**What is expected:**
Recast the lines of the items below as a numbered list, leaving out any blank lines.

A run of items
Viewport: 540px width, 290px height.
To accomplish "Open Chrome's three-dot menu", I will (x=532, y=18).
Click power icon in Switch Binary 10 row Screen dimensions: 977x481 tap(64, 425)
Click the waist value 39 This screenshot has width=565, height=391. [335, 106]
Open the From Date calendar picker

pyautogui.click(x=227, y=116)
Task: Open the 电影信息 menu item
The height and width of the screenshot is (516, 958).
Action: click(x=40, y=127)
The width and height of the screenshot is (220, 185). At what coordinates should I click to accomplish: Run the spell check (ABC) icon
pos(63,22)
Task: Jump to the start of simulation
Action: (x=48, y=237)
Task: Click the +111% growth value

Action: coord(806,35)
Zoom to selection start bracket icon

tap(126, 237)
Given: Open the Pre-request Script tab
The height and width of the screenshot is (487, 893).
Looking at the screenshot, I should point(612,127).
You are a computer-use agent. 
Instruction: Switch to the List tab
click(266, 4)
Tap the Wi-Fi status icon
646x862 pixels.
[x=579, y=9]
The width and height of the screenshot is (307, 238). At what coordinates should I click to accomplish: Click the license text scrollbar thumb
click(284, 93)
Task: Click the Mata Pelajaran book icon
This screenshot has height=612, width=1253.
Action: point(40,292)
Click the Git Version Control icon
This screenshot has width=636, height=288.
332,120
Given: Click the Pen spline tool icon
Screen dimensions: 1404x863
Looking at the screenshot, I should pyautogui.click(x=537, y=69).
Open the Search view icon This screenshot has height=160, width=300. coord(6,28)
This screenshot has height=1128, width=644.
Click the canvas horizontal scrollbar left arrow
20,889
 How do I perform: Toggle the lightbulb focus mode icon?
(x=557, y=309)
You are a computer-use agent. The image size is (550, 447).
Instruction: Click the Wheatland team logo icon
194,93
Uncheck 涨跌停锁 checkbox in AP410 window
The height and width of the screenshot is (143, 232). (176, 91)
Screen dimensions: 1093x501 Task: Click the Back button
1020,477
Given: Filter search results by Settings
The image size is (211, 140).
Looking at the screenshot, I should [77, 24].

**Expected output:**
1. Viewport: 540px width, 290px height.
2. To accomplish "Open Chrome's three-dot menu", I will (x=532, y=18).
3. Click power icon in Switch Binary 10 row Screen dimensions: 977x481 tap(64, 425)
4. Click the waist value 39 This screenshot has width=565, height=391. [335, 106]
5. Open the From Date calendar picker
6. pyautogui.click(x=227, y=116)
7. Task: Open the 电影信息 menu item
8. The height and width of the screenshot is (516, 958).
9. Action: click(x=40, y=127)
10. The width and height of the screenshot is (220, 185). At what coordinates should I click to accomplish: Run the spell check (ABC) icon
11. pos(63,22)
12. Task: Jump to the start of simulation
13. Action: (x=48, y=237)
14. Task: Click the +111% growth value
15. Action: coord(806,35)
16. Zoom to selection start bracket icon
17. tap(126, 237)
18. Given: Open the Pre-request Script tab
19. The height and width of the screenshot is (487, 893).
20. Looking at the screenshot, I should point(612,127).
21. You are a computer-use agent. 
22. Instruction: Switch to the List tab
23. click(266, 4)
24. Tap the Wi-Fi status icon
25. 646x862 pixels.
26. [x=579, y=9]
27. The width and height of the screenshot is (307, 238). At what coordinates should I click to accomplish: Click the license text scrollbar thumb
28. click(284, 93)
29. Task: Click the Mata Pelajaran book icon
30. This screenshot has height=612, width=1253.
31. Action: point(40,292)
32. Click the Git Version Control icon
33. This screenshot has width=636, height=288.
34. 332,120
35. Given: Click the Pen spline tool icon
36. Screen dimensions: 1404x863
37. Looking at the screenshot, I should pyautogui.click(x=537, y=69).
38. Open the Search view icon This screenshot has height=160, width=300. coord(6,28)
39. This screenshot has height=1128, width=644.
40. Click the canvas horizontal scrollbar left arrow
41. 20,889
42.  How do I perform: Toggle the lightbulb focus mode icon?
43. (x=557, y=309)
44. You are a computer-use agent. The image size is (550, 447).
45. Instruction: Click the Wheatland team logo icon
46. 194,93
47. Uncheck 涨跌停锁 checkbox in AP410 window
48. The height and width of the screenshot is (143, 232). (176, 91)
49. Screen dimensions: 1093x501 Task: Click the Back button
50. 1020,477
51. Given: Filter search results by Settings
52. The image size is (211, 140).
53. Looking at the screenshot, I should [77, 24].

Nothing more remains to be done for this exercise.